**TASK ITEM**
Each line in the listing below that includes "height" should be counted; give the total and nothing more.

**RECORDS PROVIDED**
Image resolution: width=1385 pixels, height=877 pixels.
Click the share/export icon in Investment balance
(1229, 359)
...
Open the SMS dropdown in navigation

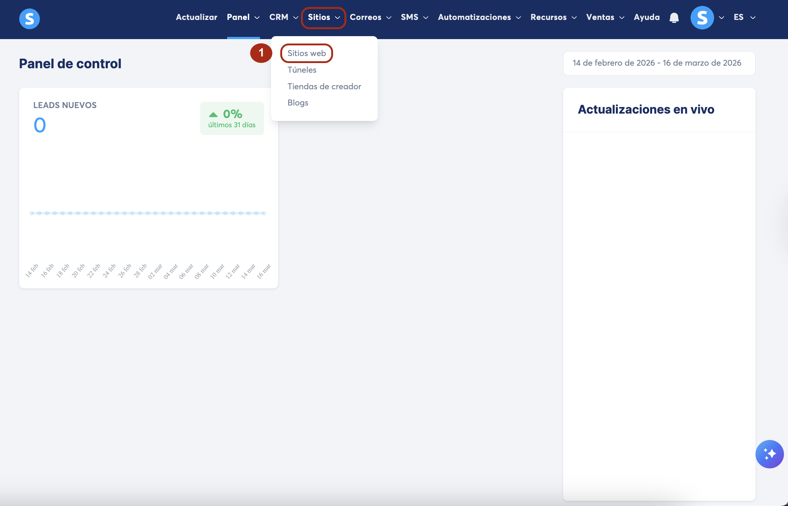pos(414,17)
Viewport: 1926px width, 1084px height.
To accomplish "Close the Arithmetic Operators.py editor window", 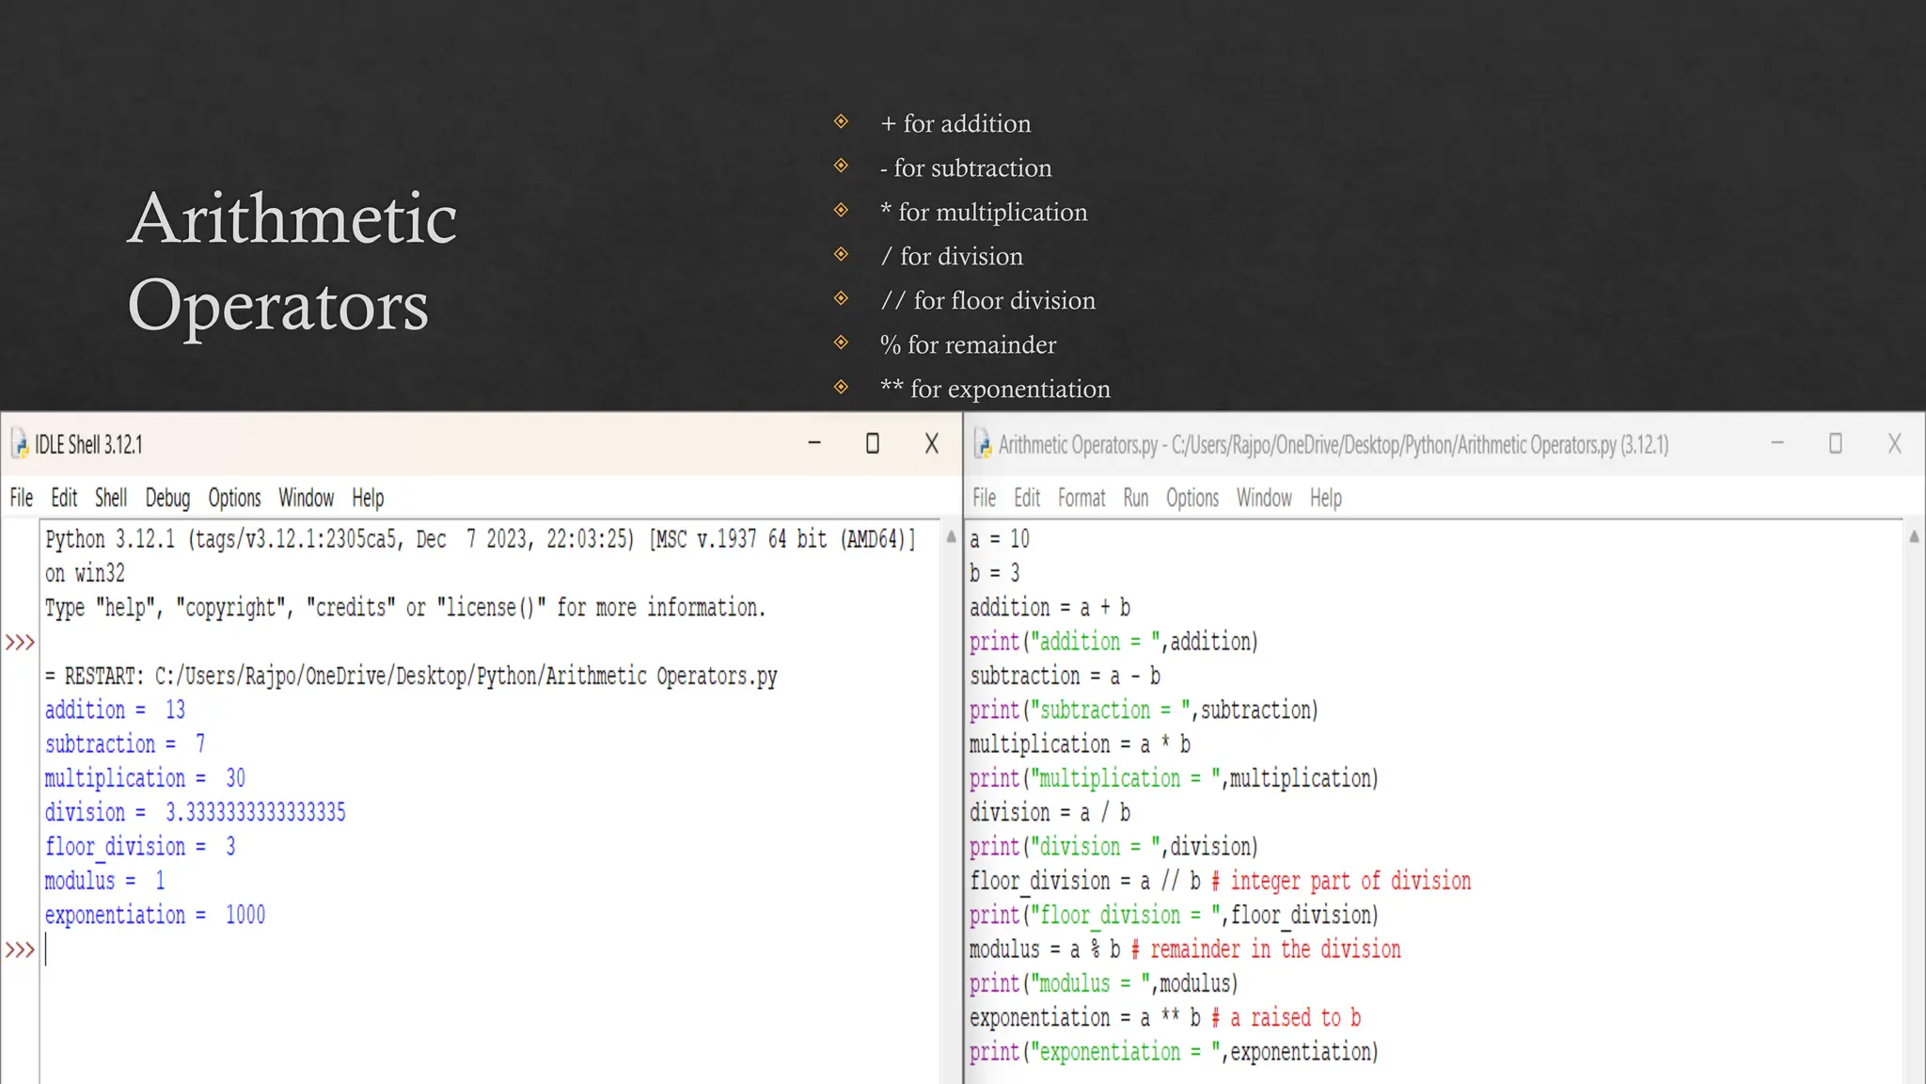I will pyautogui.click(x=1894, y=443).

**RESPONSE BELOW**
2